[HB] Replace Bremen HTML scraper with INSPIRE shapefile #221

tifa365 · 2025-10-25T12:56:48Z

Replaces the Bremen HTML scraper with a more robust INSPIRE shapefile-based implementation that includes geolocation support.

Summary

Switched from HTML scraping to INSPIRE shapefile (official geodata source)
Adds geolocation support (100% coverage for all schools)
Uses official SNR (Schulnummer) identifiers from shapefile data
Reads ZIP file directly without extraction
Automatic encoding detection from .cpg files
SHA256 checksum verification for data integrity

Data improvements

Geolocation: Now includes latitude/longitude for all schools (converted from EPSG:25832)
Stable IDs: Uses 3-digit SNR from shapefile (e.g., HB-002, HB-117)
Additional fields: Provider (Träger) and district (Ortsteil) now available

Data quality validation

Strict validation for shapefile schema (required fields must be present)
SNR format validation (must be exactly 3 digits)
Duplicate SNR detection
Core field validation with aggregated error reporting
Configurable failure behavior via fail_on_missing_core attribute

Dependencies

New dependency:

pyshp>=3.0.2.post1 - Python shapefile library for reading INSPIRE shapefiles

Test plan

Tested with small sample (3 schools)
Verified geolocation data (coordinates converted correctly)
Confirmed all 253 schools from Bremen + Bremerhaven processed successfully
Validated SNR format and uniqueness
Tested strict validation behavior

Switch data source from HTML scraping to INSPIRE Download Service shapefiles, adding geolocation support for all 253 schools (206 Bremen + 47 Bremerhaven). Key changes: - Use official Schulnummer (SNR) from shapefile as stable ID source - SNR is zero-padded 3-digit format (002, 117) matching official Bremen convention - Transform coordinates from EPSG:25832 to WGS84 using pyproj - Implement caching: download ZIP once, extract locally - Add pyshp dependency for lightweight shapefile reading (no numpy/GDAL) - Validate all SNRs are unique and in correct format Data improvements: - 100% geolocation coverage (was 0%) - Stable IDs using official Schulnummer field - 253 schools total (previous HTML scraper missed some) - Consistent with Bremen's official materials and email aliases

Enhancements: - Read shapefiles directly from ZIP using BytesIO (no disk extraction) - Auto-detect encoding from .cpg file for proper character handling - Use iterShapeRecords() for memory efficiency - Validate required fields exist before processing - Track duplicate SNRs per shapefile with better error messages - Case-insensitive field mapping for robustness - Cross-platform path handling with os.path.join()

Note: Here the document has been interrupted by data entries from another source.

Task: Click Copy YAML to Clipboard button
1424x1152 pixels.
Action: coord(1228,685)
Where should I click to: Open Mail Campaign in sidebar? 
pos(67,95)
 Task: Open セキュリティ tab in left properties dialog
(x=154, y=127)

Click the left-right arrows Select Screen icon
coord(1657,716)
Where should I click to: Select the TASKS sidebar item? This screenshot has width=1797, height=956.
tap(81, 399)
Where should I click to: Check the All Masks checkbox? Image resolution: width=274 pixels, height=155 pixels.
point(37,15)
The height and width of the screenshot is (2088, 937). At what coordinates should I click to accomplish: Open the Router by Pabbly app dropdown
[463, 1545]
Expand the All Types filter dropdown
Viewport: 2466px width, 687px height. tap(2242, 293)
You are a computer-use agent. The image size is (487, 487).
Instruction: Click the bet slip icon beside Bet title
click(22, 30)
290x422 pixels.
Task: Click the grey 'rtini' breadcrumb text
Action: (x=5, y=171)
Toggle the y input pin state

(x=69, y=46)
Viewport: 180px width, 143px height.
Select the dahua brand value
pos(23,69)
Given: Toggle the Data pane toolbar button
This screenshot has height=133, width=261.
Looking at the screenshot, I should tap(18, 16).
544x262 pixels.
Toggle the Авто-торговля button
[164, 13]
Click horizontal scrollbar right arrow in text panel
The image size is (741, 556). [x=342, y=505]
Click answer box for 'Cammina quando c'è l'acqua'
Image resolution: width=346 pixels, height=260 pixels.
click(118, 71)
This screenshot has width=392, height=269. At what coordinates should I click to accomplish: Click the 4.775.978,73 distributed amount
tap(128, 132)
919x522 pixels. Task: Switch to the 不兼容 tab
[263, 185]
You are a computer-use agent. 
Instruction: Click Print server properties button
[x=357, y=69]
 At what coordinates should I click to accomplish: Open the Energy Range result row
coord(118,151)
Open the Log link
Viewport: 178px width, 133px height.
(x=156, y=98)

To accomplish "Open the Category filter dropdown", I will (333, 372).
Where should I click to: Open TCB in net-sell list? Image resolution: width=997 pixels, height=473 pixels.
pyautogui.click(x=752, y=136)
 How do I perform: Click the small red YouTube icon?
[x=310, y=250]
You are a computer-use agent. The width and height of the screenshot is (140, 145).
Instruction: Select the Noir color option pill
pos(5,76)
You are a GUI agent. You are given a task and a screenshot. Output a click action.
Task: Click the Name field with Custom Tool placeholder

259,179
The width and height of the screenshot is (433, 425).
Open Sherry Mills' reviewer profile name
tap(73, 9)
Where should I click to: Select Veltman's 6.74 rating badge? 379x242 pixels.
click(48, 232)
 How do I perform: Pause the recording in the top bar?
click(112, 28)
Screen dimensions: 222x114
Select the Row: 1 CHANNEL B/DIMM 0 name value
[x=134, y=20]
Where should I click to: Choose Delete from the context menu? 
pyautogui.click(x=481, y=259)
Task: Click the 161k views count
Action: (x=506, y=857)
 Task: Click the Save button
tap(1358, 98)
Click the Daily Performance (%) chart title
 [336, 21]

Raise ValueError instead of logging warnings for: - Missing required shapefile fields (snr_txt, nam, strasse, plz, ort) - Invalid SNR format (must be 3 digits) - Duplicate SNR - Missing core data (name, address, zip, city) Prevents silent failures by failing hard with clear error messages.

- Add REQUIRED_MAP to centralize field name mappings - Aggregate missing field validation to report all issues at once - Add fail_on_missing_core attribute for configurable failure behavior - Default to logging errors and continuing (lenient mode) - Can be set to fail hard by setting fail_on_missing_core=True

k-nut · 2025-10-28T07:00:44Z

jedeschule/spiders/bremen.py

+    CACHE_DIR = "cache"
+    CACHE_FILE = os.path.join(CACHE_DIR, "Schulstandorte_HB_BHV.zip")
+


Since we are only ever writing and never reading the file, I don't think we need this caching logic.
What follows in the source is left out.